Recent evidences have shown that tissue resident memory CD8+ T (TRM) cells are closely related to prognosis of cancer patients [58, 59]. However, the stromal barrier, immunosuppressive microenvironment, and insufficiency tumor-associated antigens limit the clinical efficacy of targeted TRM cells in solid tumors. Our study observed that Cluster2 and low FASM-risk patients with HCC had an anti-tumor immunity with high infiltrations of NK cells and M1 macrophages, while the immunosuppressive regulatory T cells and M0 macrophages were more abundant in Cluster1 and high FASM-risk group. Notably, with respect to immunotherapy guidance, we observed enhanced immune escape potential in Cluster1 and high FASM-risk groups. Low FASM-risk patients get more satisfactory clinical benefits after immune checkpoint (PD-1/PD- L1) blockade therapies. Furthermore, the enhanced stemness of tumor cells caused by abnormal FAs metabolism reduces the survival time of patients and increases the possibility of cancer recurrence [60, 61]. Consequently, CSC niches works by recruiting immunosuppressive cells, such as cancer-associated fibroblasts, Tregs and M2 macrophages to enhance their pro-tumor activity [62]. In addition, Cluster1 had a higher stemness score and chemotherapy tolerance (e.g., Sorafenib, Cytarabine and Docetaxel) compared with Cluster2. Those finding confirmed the predictive validity of the proposed molecular subtyping and prognosis risk model. Simultaneously, further studies on interfering with FASM, enhancing immune cell penetration, and influencing inhibitory TME components will become therapeutic approaches.

Currently, scRNA-seq is a powerful tool for characterizing the basic properties of cells in solid tumors. Meanwhile, the cell subtypes in TME and cellular communication have been identified [63, 64]. In this research, we used the GSE125449 scRNA-seq dataset to assess the heterogeneity of HCC. Results identified that there was a direct and strong interaction between ACACA-highly expressed CSCs with other cell subtypes, and the CD74 and ITGB1 signaling pathways mainly regulated intercellular communication. Therefore, the full effect of cellular interactions should be synthetically considered in the research direction of HCC therapy. Additionally, we confirmed that the expression of ACACA in HCC patient, SD rat liver cancer model and cell lines presented an obviously higher expression than that in normal tissues and cell lines. Notably, in vitro cell experiments also exhibited that the proliferation, migration and stemness of HCC cell lines were greatly decreased when the ACACA was knocked down. Thus, understanding the potential metabolic changes that occur during HCC development is critical to ensuring new strategies for cancer treatment that target the specific nutrition needs of cancer cells.

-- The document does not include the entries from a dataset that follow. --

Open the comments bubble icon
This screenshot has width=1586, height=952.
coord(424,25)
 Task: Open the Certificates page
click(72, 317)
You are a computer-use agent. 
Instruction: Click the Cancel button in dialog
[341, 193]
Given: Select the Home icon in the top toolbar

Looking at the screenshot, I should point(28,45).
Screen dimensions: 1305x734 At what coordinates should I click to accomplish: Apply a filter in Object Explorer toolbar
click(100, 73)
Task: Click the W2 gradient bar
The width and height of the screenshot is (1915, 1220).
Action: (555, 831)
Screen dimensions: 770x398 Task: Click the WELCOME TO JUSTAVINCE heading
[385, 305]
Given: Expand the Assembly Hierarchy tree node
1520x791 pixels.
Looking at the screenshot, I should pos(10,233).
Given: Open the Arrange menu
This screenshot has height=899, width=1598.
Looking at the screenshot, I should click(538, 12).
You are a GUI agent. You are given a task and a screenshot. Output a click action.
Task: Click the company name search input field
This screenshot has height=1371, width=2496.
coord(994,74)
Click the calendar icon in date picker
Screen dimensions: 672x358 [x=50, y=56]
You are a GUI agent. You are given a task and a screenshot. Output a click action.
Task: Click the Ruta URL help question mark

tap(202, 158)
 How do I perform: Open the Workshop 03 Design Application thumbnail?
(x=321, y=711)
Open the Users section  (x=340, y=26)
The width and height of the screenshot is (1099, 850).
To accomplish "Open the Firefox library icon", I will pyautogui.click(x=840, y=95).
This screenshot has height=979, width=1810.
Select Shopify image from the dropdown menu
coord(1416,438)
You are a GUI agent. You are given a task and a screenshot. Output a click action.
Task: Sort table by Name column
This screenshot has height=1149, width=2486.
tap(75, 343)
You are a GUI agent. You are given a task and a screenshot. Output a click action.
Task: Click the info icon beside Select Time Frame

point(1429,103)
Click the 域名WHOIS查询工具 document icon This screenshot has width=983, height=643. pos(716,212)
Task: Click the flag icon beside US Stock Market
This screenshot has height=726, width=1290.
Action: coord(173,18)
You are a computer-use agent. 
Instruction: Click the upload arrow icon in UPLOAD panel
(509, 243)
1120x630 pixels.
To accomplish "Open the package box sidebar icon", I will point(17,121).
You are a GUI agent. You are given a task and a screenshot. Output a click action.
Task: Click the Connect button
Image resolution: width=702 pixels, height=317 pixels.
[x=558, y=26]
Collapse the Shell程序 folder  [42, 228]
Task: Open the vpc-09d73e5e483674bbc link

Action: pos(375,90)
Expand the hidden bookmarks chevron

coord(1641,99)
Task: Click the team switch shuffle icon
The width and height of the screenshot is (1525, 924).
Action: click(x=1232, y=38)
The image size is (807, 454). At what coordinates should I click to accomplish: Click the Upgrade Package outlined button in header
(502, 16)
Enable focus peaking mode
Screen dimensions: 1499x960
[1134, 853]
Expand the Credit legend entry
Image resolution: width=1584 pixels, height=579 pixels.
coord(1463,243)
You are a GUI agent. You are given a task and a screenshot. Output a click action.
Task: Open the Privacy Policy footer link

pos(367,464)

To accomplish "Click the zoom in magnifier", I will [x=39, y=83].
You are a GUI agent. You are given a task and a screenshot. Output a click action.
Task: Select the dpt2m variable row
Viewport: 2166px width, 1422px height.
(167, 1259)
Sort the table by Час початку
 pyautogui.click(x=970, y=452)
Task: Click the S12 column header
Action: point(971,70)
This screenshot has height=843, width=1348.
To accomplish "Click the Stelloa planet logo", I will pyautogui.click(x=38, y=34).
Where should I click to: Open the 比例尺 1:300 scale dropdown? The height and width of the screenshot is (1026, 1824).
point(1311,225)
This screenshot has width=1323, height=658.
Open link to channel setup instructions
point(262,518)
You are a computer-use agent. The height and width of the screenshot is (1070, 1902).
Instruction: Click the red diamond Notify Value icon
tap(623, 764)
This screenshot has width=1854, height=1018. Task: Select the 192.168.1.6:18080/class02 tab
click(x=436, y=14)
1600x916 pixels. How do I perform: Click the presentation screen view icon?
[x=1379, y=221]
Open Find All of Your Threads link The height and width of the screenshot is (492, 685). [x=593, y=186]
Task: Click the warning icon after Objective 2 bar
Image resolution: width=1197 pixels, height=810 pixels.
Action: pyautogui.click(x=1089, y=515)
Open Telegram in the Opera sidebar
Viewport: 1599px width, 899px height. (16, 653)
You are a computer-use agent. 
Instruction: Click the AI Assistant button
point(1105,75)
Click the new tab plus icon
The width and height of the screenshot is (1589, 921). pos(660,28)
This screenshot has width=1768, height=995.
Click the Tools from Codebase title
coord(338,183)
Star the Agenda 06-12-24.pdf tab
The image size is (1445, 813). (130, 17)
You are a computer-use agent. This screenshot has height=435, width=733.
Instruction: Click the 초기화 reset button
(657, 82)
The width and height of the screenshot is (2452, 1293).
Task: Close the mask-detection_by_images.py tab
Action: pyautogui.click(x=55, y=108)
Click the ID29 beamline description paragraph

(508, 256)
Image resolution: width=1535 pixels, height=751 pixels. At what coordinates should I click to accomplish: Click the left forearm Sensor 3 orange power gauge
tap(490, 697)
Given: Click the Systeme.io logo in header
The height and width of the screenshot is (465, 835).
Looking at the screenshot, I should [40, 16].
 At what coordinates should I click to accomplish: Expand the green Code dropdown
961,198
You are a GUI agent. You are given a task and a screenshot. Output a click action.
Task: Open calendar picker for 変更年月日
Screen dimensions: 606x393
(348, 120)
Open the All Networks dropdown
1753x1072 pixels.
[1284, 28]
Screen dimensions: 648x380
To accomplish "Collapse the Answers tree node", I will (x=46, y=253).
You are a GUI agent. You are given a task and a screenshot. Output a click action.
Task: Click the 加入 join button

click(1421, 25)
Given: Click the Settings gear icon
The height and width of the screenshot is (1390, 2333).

Although the research findings are helpful for a more particular knowledge of the molecular characteristics, physiologic function and prognosis of FASM, they still have some limitations. First, the prognosis value of twenty-six FASM differential genes in HCC was identified, but we did not validate it in other cancers. At the same time, more in vivo studies of ACACA carcinogenesis are needed to demonstrate its prognostic value. And the exact molecular mechanism of ACACA affecting HCC progression is still unknown. Therefore, we intend to do more in-depth research in subsequent studies.

Conclusion

Our findings examined the key role of FASM in HCC. We identified the bionomics and immunologic properties of FASM subtypes in HCC, and evaluated its clinical value. Importantly, we verified the characteristics and role of hub gene (ACACA) of FASM in HCC progression by in vivo and in vitro functional experiments. Based on the above results, FASM model has the expected clinical implications for prognostic assessment and may help physicians to formulate treatment strategies from a nutritional perspective.